Lee Nicholson lives in Tynemouth but works in one of Lloyds Banking Group's Edinburgh offices. He was keen to develop his skills as a volunteer after reading information about it on the company intranet.

Lee says: “When I first signed up as a volunteer I wanted to help out in schools, teaching children about what money is, personal current accounts and mortgages but there were few opportunities nearby. I pitched out with some letters but with limited success, so I decided to try something different.”

Programmes like Microsoft Word, Excel and PowerPoint play a huge part in Lee’s day-to-day work. He decided that he’d be well-suited to sharing this type of knowledge with others.

“I’m very tech savvy,” says Lee. “I can use tablet devices and smartphones too. I saw lots of opportunities like that near me on the Lloyds Banking Group intranet, so I got in touch with Lisa Dawson, the Online Centre Manager at Newcastle Libraries.”

Lee did some training with Lisa, where she explained their 'Techie Tea Parties' and provided some advice on how to work with their learners.

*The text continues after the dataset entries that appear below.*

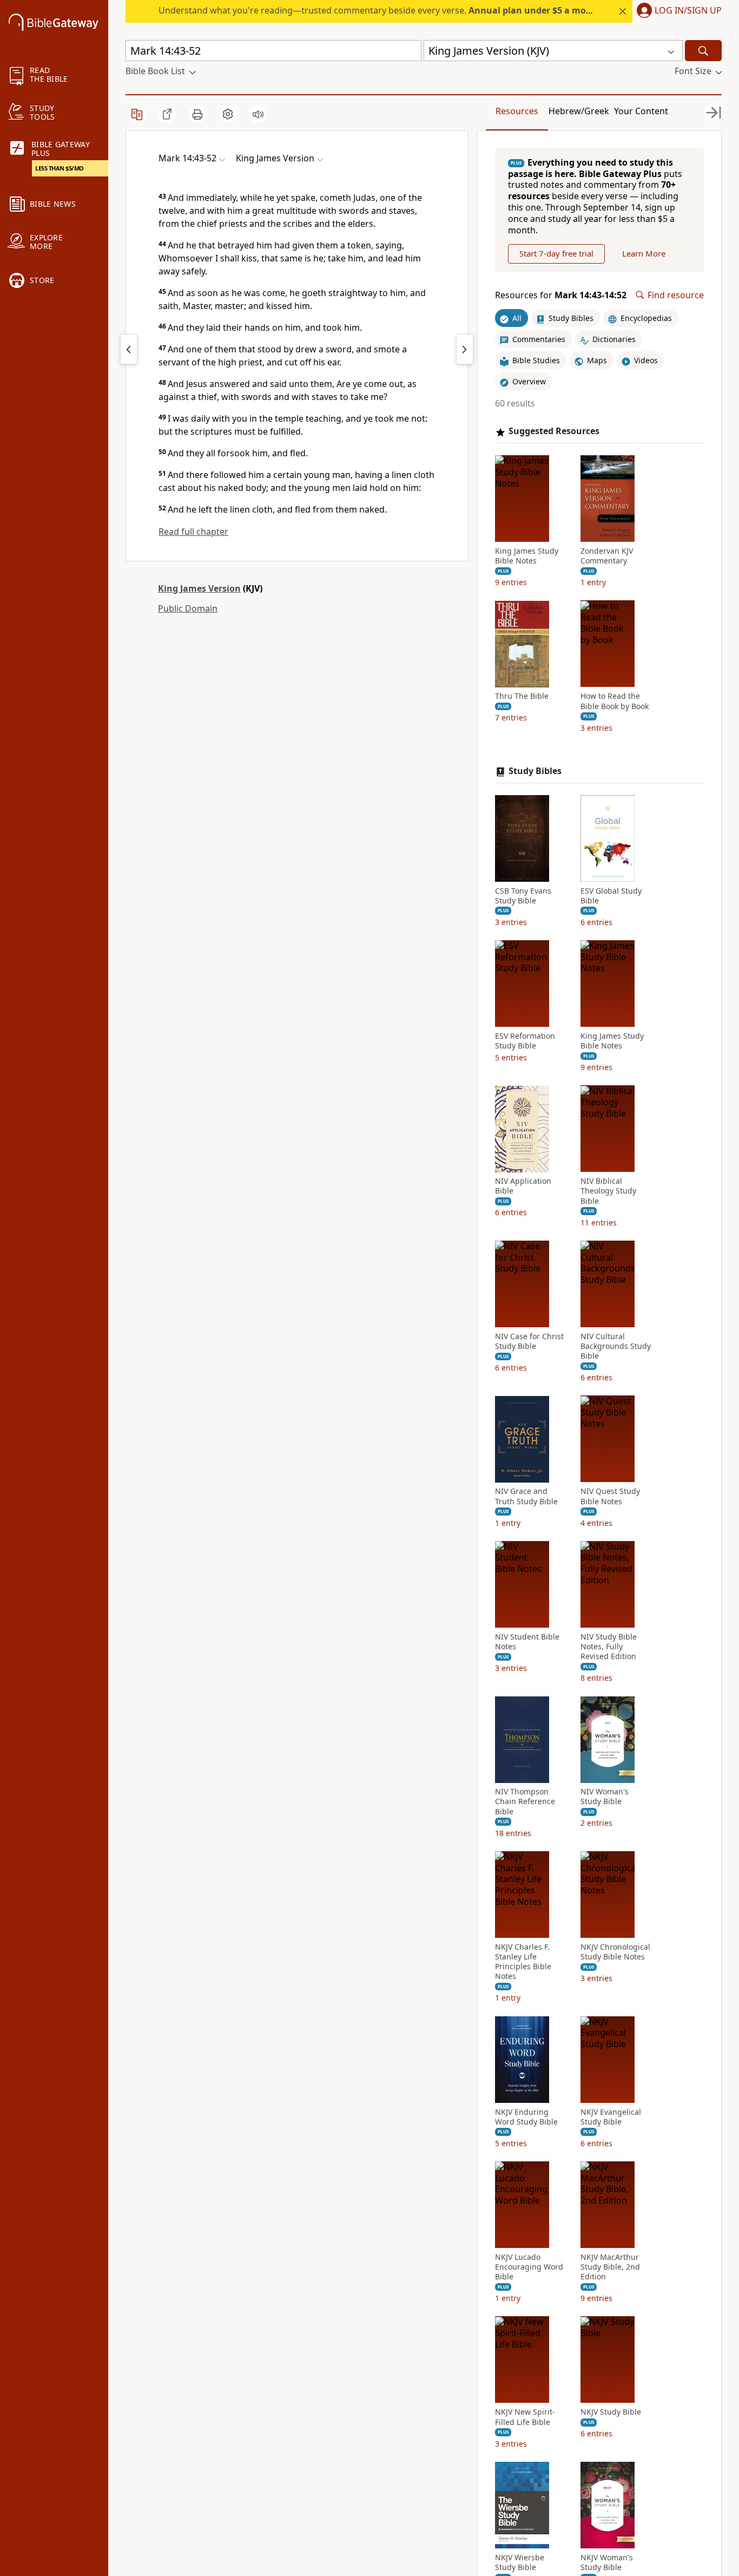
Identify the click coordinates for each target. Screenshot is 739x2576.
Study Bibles (535, 771)
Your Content (641, 111)
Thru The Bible (522, 697)
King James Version (199, 588)
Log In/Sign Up (688, 10)
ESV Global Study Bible (611, 896)
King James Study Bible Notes (526, 556)
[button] (677, 11)
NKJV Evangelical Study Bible (610, 2117)
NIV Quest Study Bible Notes (610, 1496)
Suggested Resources (554, 431)
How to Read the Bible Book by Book (614, 701)
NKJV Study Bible (610, 2412)
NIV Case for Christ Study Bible (529, 1341)
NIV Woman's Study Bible (604, 1797)
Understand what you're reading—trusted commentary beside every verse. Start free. (403, 10)
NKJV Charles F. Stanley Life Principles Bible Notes (523, 1962)
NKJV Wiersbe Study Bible (519, 2562)
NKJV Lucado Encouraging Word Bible (529, 2267)
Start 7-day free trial (556, 253)
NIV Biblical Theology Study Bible (608, 1191)
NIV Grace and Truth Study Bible (526, 1496)
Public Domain (187, 608)
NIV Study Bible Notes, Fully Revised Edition (608, 1646)
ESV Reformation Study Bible (525, 1041)
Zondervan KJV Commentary (606, 556)
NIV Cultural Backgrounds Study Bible (615, 1346)
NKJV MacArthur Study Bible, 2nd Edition (610, 2267)
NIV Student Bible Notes (527, 1641)
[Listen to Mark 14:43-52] (258, 114)
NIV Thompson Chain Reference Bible (525, 1802)
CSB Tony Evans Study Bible (523, 896)
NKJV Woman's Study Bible (606, 2562)
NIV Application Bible (523, 1186)
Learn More (643, 253)
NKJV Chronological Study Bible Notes (615, 1952)
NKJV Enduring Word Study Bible (526, 2117)
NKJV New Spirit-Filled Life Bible (525, 2417)
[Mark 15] (464, 349)
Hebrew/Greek (579, 111)
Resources (517, 111)
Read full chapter (193, 532)
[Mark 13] (128, 349)
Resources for (560, 295)
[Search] (703, 50)
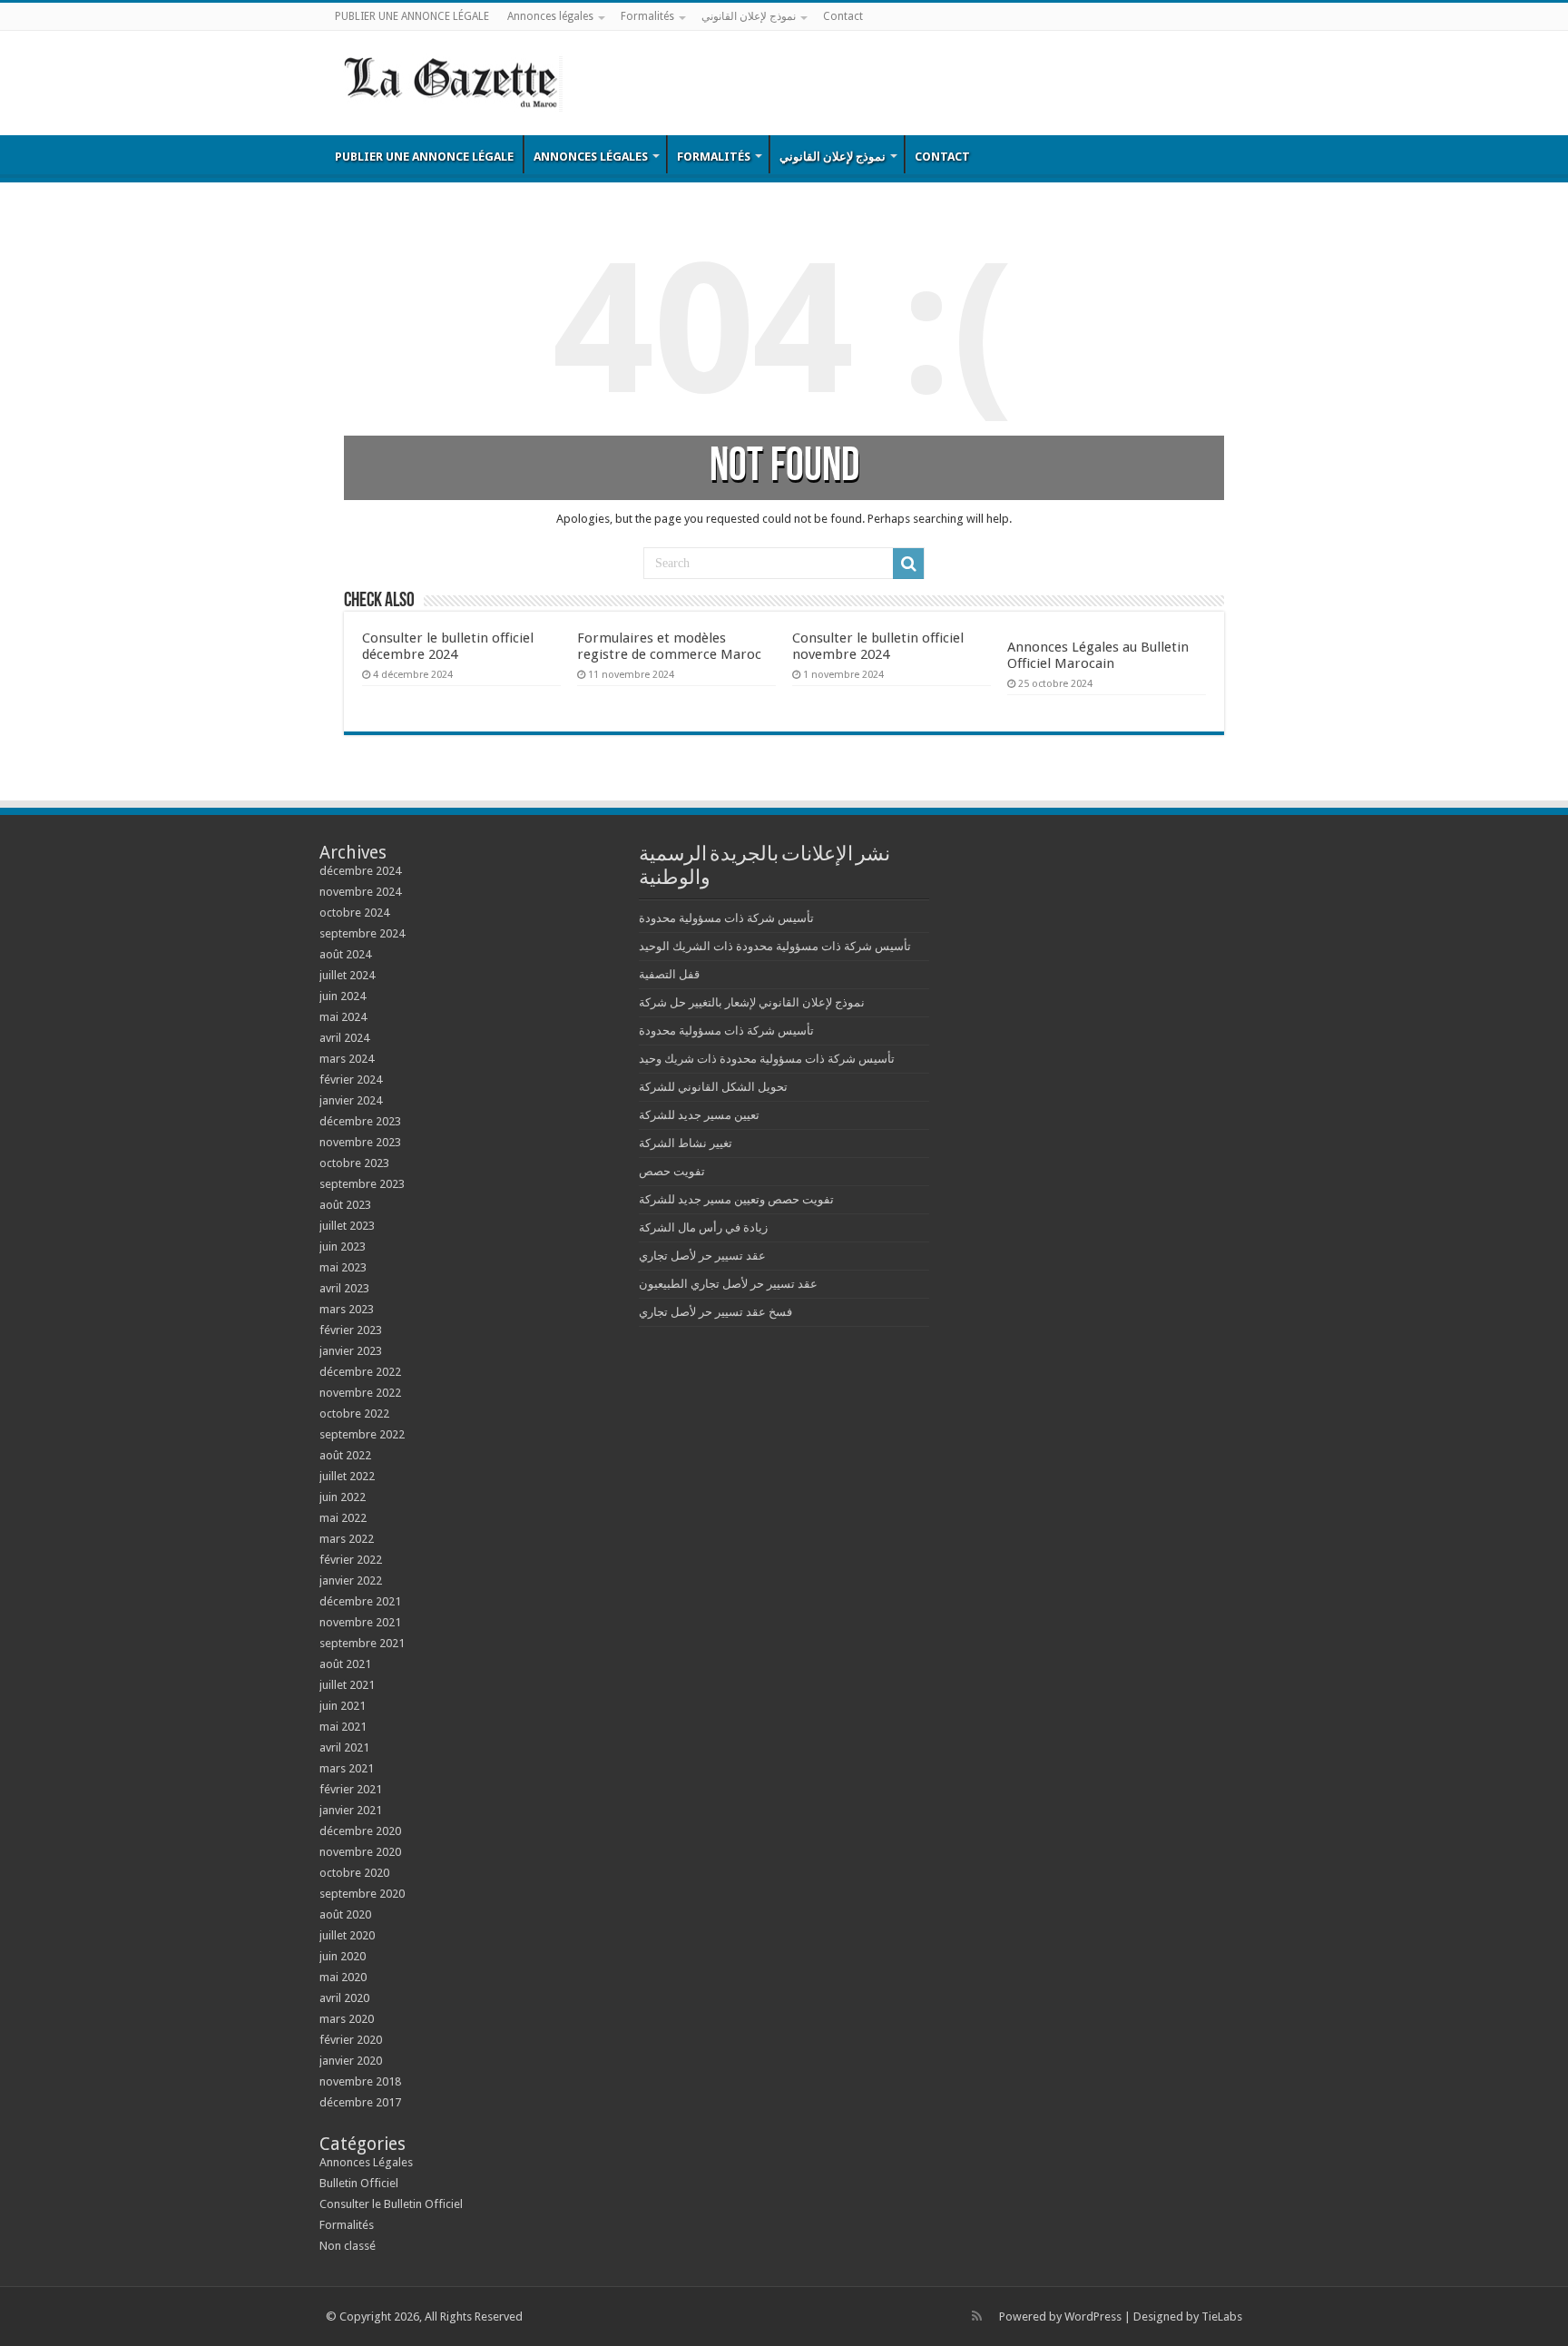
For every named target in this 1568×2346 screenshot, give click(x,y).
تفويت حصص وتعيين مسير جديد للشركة (736, 1199)
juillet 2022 (347, 1476)
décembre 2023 (360, 1121)
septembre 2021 (362, 1643)
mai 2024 (343, 1017)
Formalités (647, 16)
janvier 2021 (350, 1810)
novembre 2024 (360, 891)
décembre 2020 (360, 1831)
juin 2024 (342, 996)
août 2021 (345, 1664)
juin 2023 (342, 1246)
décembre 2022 (360, 1372)
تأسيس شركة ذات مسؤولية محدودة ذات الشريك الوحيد (775, 946)
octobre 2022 (354, 1413)
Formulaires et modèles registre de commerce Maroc (669, 646)
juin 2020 (342, 1956)
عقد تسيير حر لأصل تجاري (702, 1255)
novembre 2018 (360, 2081)
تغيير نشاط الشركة (685, 1143)
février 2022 (350, 1559)
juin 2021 (342, 1706)
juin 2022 (342, 1497)
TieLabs (1221, 2316)
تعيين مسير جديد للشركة (699, 1115)
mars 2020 (346, 2019)
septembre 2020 (362, 1893)
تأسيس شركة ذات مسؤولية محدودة (726, 918)
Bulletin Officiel (358, 2183)
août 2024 (345, 954)
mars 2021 (346, 1768)
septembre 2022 (362, 1434)
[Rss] (977, 2316)
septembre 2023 (362, 1184)
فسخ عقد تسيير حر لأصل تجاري (715, 1312)
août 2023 (345, 1205)
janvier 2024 (350, 1100)
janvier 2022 (350, 1580)
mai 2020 (343, 1977)
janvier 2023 (350, 1351)
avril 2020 (344, 1998)
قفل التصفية (669, 974)
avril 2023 (344, 1288)
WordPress (1093, 2316)
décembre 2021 (360, 1601)
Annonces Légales (366, 2162)
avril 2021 (344, 1747)
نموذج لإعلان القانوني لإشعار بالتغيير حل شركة (752, 1002)
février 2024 (350, 1079)
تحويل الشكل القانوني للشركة (713, 1087)
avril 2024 (344, 1038)
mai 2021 (343, 1726)
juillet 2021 (347, 1685)
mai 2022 (343, 1518)
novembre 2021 (360, 1622)
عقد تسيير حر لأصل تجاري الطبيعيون (728, 1284)
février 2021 (350, 1789)
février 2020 (350, 2040)
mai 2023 (343, 1267)
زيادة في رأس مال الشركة (703, 1227)
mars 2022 (346, 1539)
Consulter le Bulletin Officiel (391, 2204)
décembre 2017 (360, 2102)
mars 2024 (346, 1058)
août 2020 (345, 1914)
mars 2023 (346, 1309)
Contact (843, 16)
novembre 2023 (360, 1142)
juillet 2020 (347, 1935)
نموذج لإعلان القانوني (748, 16)
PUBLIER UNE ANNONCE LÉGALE (412, 16)
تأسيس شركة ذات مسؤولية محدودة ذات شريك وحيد (767, 1058)
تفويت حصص (672, 1171)
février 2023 (350, 1330)
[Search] (908, 563)
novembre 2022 (360, 1392)
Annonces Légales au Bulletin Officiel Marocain (1098, 655)
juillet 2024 (347, 975)
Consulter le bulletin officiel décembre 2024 (448, 646)
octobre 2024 (354, 912)
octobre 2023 (354, 1163)
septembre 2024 (362, 933)
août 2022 (345, 1455)
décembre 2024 (360, 871)
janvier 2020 (350, 2060)
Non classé (347, 2246)
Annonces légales (550, 16)
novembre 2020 (360, 1852)
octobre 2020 (354, 1873)
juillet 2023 (347, 1225)
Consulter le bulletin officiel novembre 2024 (878, 646)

Lee says: “Lisa told me that I shouldn’t use language that’s too technical as some of the learners might not understand what I mean. Some of them were in their 60s, 70s or even 80s and had brought really high tech smartphones and tablets, but they knew very little about them.”

Lee taught learners how to do different things online, either in a one-to-one session or in a small tailored class.

He says: “I’ve trained learners how to do simple things like making fonts bigger or making screens brighter, to more advanced things like making calls on FaceTime or setting up and using an email account.

“The idea is that learners come to a session and learn what they need, but what you find is that sometimes they live on their own and they come into the library and just want to have a chat, a coffee and a bit of company at the same time as learning how their device works.”

Lee would definitely recommend volunteering to others, not just colleagues at Lloyds Banking Group, but to anyone looking to get more experience under their belt.

“I think it’s a really great way to develop your skills,” says Lee. “I’ve been trying to get other people on board already because I’m such a huge supporter of this.

“I’m moving on to a new and exciting opportunity at an Online Centre in Blyth. I’m still a Digital Champion and I’m going to be teaching people who may not be as proficient on computers and helping them apply for jobs under Universal JobMatch and supporting them with CV writing.

“I’ve thoroughly enjoyed my time at Newcastle Libraries and seeing the difference these new skills have made to the people I’ve helped is priceless.”